* _Tarefa_: Reescreva o trecho do texto sobre as defesas químicas dos animais que vai de "Para cada solução" até "suas características especiais.", inclusive, substituindo "preto contra branco" por "escuro contra claro".

* _Trecho da página_:
= = = = =
Muitos insetos, sapos, cobras, águas vivas e outros personagens da fauna usam venenos e repelentes para se proteger. Os mamíferos geralmente contam com dentes, garras, músculos ou esperteza. Alguns, porém, descobriram as maravilhas da química.

O rato de crista africano (Lophiomys imhausi) -grande, peludo e com um capacete- é uma dessas criaturas. Ele permeia sua pele com poderosas toxinas colhidas de árvores, como mostra um artigo no "Proceedings of the Royal Society B", afastando os predadores com armas químicas.

Os gambás e guaxinins imitam o mau cheiro de um pântano. O ornitorrinco macho possui em seus calcanhares um veneno semelhante ao de uma naja. O porco-espinho acentua o mau cheiro de seus espinhos com um veneno que tira das costas de um sapo Bufo.

E há mais: micos evitam as pragas com extratos coletados de gongolos (piolho-de-cobra) e formigas, enquanto o veado de cauda preta se esfrega com poderosas secreções antimicróbios produzidas por glândulas em seus cascos. William Wood, um professor de química na Universidade Estadual Humboldt, na Califórnia, disse que essas secreções são eficazes contra microrganismos, incluindo bactérias de acne e fungos.

Para cada solução química encontrada, os pesquisadores buscam identificar seus benefícios, reveses e evolução, e compará-la com outros casos conhecidos. Diversos temas já surgiram.

Por exemplo, enquanto os insetos venenosos tendem a anunciar sua impalatabilidade com cores vivas, a maioria dos mamíferos e seus predadores, que são noturnos ou crepusculares, usam um forte contraste entre escuro e claro.

É por isso que os gambás, guaxinins e o rato de crista africano empregam preto contra branco. O padrão é visível em luz muito fraca, e sua mensagem é: sou mau.

Em um trabalho sobre o rato de crista africano, Fritz Vollrath, da Universidade de Oxford, e seus colegas descreveram suas características especiais.
= = = = =
* _Linhas apresentadas_:
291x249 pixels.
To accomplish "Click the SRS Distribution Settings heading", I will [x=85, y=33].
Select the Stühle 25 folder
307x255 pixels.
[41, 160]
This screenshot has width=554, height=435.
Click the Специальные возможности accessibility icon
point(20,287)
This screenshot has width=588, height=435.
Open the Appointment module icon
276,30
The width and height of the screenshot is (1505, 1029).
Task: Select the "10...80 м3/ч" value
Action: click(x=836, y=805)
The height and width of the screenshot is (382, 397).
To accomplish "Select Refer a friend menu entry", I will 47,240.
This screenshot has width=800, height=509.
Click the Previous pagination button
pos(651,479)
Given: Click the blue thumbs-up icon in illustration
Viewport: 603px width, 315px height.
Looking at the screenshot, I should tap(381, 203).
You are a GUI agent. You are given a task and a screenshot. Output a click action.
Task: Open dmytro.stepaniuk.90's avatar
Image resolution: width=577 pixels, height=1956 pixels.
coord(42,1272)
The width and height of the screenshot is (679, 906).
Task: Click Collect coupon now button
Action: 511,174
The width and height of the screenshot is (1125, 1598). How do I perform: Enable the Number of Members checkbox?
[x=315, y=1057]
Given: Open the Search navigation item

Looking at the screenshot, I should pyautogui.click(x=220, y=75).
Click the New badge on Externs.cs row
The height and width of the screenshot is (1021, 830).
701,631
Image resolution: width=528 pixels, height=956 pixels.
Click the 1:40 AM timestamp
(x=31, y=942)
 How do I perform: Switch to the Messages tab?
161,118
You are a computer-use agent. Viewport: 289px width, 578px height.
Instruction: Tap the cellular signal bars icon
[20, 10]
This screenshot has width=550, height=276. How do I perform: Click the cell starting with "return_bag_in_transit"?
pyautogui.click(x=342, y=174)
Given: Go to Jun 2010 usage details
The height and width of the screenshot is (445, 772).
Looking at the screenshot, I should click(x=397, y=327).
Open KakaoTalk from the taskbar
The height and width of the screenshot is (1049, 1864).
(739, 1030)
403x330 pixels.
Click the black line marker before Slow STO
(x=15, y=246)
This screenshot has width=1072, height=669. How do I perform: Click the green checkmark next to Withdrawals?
= = = = =
* _Resposta_:
Para cada solução química encontrada, os pesquisadores buscam identificar seus benefícios, reveses e evolução, e compará-la com outros casos conhecidos. Diversos temas já surgiram.

Por exemplo, enquanto os insetos venenosos tendem a anunciar sua impalatabilidade com cores vivas, a maioria dos mamíferos e seus predadores, que são noturnos ou crepusculares, usam um forte contraste entre escuro e claro.

É por isso que os gambás, guaxinins e o rato de crista africano empregam escuro contra claro. O padrão é visível em luz muito fraca, e sua mensagem é: sou mau.

Em um trabalho sobre o rato de crista africano, Fritz Vollrath, da Universidade de Oxford, e seus colegas descreveram suas características especiais.